• _GOAL_: Copy the lines below verbatim, from the first record through the last.

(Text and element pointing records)
--------------------------------
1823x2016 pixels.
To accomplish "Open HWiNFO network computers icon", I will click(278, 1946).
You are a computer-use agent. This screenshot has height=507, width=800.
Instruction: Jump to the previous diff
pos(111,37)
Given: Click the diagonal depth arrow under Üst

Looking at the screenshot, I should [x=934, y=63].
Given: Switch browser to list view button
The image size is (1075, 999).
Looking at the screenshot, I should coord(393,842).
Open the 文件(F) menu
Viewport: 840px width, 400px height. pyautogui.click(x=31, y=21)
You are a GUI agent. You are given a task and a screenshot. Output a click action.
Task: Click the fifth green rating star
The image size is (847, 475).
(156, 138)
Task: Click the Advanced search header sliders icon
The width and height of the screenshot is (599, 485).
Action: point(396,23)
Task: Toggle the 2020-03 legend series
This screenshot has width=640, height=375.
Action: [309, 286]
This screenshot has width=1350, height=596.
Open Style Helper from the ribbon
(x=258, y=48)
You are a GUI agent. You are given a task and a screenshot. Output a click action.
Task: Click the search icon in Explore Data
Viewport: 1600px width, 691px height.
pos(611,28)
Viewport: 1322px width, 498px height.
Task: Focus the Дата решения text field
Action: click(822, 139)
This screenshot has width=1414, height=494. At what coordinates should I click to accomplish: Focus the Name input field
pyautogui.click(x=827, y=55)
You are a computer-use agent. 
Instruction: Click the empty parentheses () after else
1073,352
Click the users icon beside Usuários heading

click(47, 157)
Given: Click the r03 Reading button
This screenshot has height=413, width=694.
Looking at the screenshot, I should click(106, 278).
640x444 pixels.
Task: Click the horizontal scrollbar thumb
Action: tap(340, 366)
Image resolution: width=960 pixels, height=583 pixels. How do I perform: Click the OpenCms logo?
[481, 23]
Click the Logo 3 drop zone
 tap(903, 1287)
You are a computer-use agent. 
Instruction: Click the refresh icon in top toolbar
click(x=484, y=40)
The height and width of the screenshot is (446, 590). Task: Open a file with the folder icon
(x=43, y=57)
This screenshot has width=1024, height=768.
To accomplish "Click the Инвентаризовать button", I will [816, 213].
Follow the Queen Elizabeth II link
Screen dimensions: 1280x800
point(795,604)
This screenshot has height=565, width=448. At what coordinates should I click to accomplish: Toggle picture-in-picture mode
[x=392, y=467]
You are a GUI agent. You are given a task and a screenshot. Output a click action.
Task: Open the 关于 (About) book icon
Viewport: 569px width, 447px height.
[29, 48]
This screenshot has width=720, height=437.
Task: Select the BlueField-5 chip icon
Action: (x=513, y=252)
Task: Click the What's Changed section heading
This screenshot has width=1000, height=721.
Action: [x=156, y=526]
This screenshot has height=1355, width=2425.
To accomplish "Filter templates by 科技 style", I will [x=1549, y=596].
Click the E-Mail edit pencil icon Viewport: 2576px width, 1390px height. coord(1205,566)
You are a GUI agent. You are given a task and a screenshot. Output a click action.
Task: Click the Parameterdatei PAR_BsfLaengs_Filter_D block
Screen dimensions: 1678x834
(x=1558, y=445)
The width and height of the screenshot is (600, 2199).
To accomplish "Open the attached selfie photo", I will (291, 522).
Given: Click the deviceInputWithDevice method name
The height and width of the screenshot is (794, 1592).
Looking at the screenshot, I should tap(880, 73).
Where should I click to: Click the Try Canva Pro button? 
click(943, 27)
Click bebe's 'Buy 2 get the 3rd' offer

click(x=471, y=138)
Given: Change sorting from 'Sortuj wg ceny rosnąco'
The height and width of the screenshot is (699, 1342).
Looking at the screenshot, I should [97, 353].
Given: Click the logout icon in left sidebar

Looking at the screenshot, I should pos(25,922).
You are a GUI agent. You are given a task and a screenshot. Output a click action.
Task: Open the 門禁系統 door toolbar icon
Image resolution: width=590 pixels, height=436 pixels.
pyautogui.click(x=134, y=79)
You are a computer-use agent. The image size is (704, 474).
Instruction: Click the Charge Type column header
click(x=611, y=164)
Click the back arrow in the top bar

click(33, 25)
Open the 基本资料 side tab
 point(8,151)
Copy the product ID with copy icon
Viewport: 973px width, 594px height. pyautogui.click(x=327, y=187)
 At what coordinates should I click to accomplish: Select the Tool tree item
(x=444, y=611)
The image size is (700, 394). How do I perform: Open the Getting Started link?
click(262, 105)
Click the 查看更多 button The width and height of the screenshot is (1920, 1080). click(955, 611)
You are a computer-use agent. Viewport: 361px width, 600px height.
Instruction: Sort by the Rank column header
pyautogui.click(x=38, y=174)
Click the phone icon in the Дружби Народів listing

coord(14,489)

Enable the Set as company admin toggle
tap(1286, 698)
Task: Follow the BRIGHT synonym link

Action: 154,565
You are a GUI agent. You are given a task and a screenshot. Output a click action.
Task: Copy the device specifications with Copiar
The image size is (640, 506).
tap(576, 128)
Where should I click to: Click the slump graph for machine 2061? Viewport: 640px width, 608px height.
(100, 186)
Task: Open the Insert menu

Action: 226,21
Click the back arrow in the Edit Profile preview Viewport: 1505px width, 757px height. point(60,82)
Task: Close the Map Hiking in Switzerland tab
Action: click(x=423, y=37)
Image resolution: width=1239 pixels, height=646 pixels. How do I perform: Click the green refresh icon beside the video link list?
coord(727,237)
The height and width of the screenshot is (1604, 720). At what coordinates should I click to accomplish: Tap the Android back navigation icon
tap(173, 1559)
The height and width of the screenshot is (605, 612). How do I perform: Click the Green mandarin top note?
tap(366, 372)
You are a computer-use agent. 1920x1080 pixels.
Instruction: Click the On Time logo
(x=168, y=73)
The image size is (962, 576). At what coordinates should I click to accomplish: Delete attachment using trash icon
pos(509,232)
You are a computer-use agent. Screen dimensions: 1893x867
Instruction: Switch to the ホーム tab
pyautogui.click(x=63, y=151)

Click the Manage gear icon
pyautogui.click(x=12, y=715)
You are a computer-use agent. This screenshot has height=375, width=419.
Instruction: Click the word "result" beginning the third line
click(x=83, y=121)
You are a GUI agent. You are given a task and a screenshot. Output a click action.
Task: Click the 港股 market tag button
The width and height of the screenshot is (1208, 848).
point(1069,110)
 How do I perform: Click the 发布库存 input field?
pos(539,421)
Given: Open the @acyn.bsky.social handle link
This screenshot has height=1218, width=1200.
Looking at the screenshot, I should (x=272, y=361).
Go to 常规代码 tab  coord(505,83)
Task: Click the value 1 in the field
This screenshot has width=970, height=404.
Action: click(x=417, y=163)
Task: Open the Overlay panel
--------------------------------
• _RESPONSE_:
1823x2016 pixels.
To accomplish "Open HWiNFO network computers icon", I will click(278, 1946).
You are a computer-use agent. This screenshot has height=507, width=800.
Instruction: Jump to the previous diff
pos(111,37)
Given: Click the diagonal depth arrow under Üst

Looking at the screenshot, I should [x=934, y=63].
Given: Switch browser to list view button
The image size is (1075, 999).
Looking at the screenshot, I should coord(393,842).
Open the 文件(F) menu
Viewport: 840px width, 400px height. pyautogui.click(x=31, y=21)
You are a GUI agent. You are given a task and a screenshot. Output a click action.
Task: Click the fifth green rating star
The image size is (847, 475).
(156, 138)
Task: Click the Advanced search header sliders icon
The width and height of the screenshot is (599, 485).
Action: point(396,23)
Task: Toggle the 2020-03 legend series
This screenshot has width=640, height=375.
Action: [309, 286]
This screenshot has width=1350, height=596.
Open Style Helper from the ribbon
(x=258, y=48)
You are a GUI agent. You are given a task and a screenshot. Output a click action.
Task: Click the search icon in Explore Data
Viewport: 1600px width, 691px height.
pos(611,28)
Viewport: 1322px width, 498px height.
Task: Focus the Дата решения text field
Action: click(822, 139)
This screenshot has width=1414, height=494. At what coordinates should I click to accomplish: Focus the Name input field
pyautogui.click(x=827, y=55)
You are a computer-use agent. 
Instruction: Click the empty parentheses () after else
1073,352
Click the users icon beside Usuários heading

click(47, 157)
Given: Click the r03 Reading button
This screenshot has height=413, width=694.
Looking at the screenshot, I should click(106, 278).
640x444 pixels.
Task: Click the horizontal scrollbar thumb
Action: tap(340, 366)
Image resolution: width=960 pixels, height=583 pixels. How do I perform: Click the OpenCms logo?
[481, 23]
Click the Logo 3 drop zone
 tap(903, 1287)
You are a computer-use agent. 
Instruction: Click the refresh icon in top toolbar
click(x=484, y=40)
The height and width of the screenshot is (446, 590). Task: Open a file with the folder icon
(x=43, y=57)
This screenshot has width=1024, height=768.
To accomplish "Click the Инвентаризовать button", I will [816, 213].
Follow the Queen Elizabeth II link
Screen dimensions: 1280x800
point(795,604)
This screenshot has height=565, width=448. At what coordinates should I click to accomplish: Toggle picture-in-picture mode
[x=392, y=467]
You are a GUI agent. You are given a task and a screenshot. Output a click action.
Task: Open the 关于 (About) book icon
Viewport: 569px width, 447px height.
[29, 48]
This screenshot has width=720, height=437.
Task: Select the BlueField-5 chip icon
Action: (x=513, y=252)
Task: Click the What's Changed section heading
This screenshot has width=1000, height=721.
Action: [x=156, y=526]
This screenshot has height=1355, width=2425.
To accomplish "Filter templates by 科技 style", I will [x=1549, y=596].
Click the E-Mail edit pencil icon Viewport: 2576px width, 1390px height. coord(1205,566)
You are a GUI agent. You are given a task and a screenshot. Output a click action.
Task: Click the Parameterdatei PAR_BsfLaengs_Filter_D block
Screen dimensions: 1678x834
(x=1558, y=445)
The width and height of the screenshot is (600, 2199).
To accomplish "Open the attached selfie photo", I will (291, 522).
Given: Click the deviceInputWithDevice method name
The height and width of the screenshot is (794, 1592).
Looking at the screenshot, I should tap(880, 73).
Where should I click to: Click the Try Canva Pro button? 
click(943, 27)
Click bebe's 'Buy 2 get the 3rd' offer

click(x=471, y=138)
Given: Change sorting from 'Sortuj wg ceny rosnąco'
The height and width of the screenshot is (699, 1342).
Looking at the screenshot, I should [97, 353].
Given: Click the logout icon in left sidebar

Looking at the screenshot, I should pos(25,922).
You are a GUI agent. You are given a task and a screenshot. Output a click action.
Task: Open the 門禁系統 door toolbar icon
Image resolution: width=590 pixels, height=436 pixels.
pyautogui.click(x=134, y=79)
You are a computer-use agent. The image size is (704, 474).
Instruction: Click the Charge Type column header
click(x=611, y=164)
Click the back arrow in the top bar

click(33, 25)
Open the 基本资料 side tab
 point(8,151)
Copy the product ID with copy icon
Viewport: 973px width, 594px height. pyautogui.click(x=327, y=187)
 At what coordinates should I click to accomplish: Select the Tool tree item
(x=444, y=611)
The image size is (700, 394). How do I perform: Open the Getting Started link?
click(262, 105)
Click the 查看更多 button The width and height of the screenshot is (1920, 1080). click(955, 611)
You are a computer-use agent. Viewport: 361px width, 600px height.
Instruction: Sort by the Rank column header
pyautogui.click(x=38, y=174)
Click the phone icon in the Дружби Народів listing

coord(14,489)

Enable the Set as company admin toggle
tap(1286, 698)
Task: Follow the BRIGHT synonym link

Action: 154,565
You are a GUI agent. You are given a task and a screenshot. Output a click action.
Task: Copy the device specifications with Copiar
The image size is (640, 506).
tap(576, 128)
Where should I click to: Click the slump graph for machine 2061? Viewport: 640px width, 608px height.
(100, 186)
Task: Open the Insert menu

Action: 226,21
Click the back arrow in the Edit Profile preview Viewport: 1505px width, 757px height. point(60,82)
Task: Close the Map Hiking in Switzerland tab
Action: click(x=423, y=37)
Image resolution: width=1239 pixels, height=646 pixels. How do I perform: Click the green refresh icon beside the video link list?
coord(727,237)
The height and width of the screenshot is (1604, 720). At what coordinates should I click to accomplish: Tap the Android back navigation icon
tap(173, 1559)
The height and width of the screenshot is (605, 612). How do I perform: Click the Green mandarin top note?
tap(366, 372)
You are a computer-use agent. 1920x1080 pixels.
Instruction: Click the On Time logo
(x=168, y=73)
The image size is (962, 576). At what coordinates should I click to accomplish: Delete attachment using trash icon
pos(509,232)
You are a computer-use agent. Screen dimensions: 1893x867
Instruction: Switch to the ホーム tab
pyautogui.click(x=63, y=151)

Click the Manage gear icon
pyautogui.click(x=12, y=715)
You are a computer-use agent. This screenshot has height=375, width=419.
Instruction: Click the word "result" beginning the third line
click(x=83, y=121)
You are a GUI agent. You are given a task and a screenshot. Output a click action.
Task: Click the 港股 market tag button
The width and height of the screenshot is (1208, 848).
point(1069,110)
 How do I perform: Click the 发布库存 input field?
pos(539,421)
Given: Open the @acyn.bsky.social handle link
This screenshot has height=1218, width=1200.
Looking at the screenshot, I should (x=272, y=361).
Go to 常规代码 tab  coord(505,83)
Task: Click the value 1 in the field
This screenshot has width=970, height=404.
Action: click(x=417, y=163)
Task: Open the Overlay panel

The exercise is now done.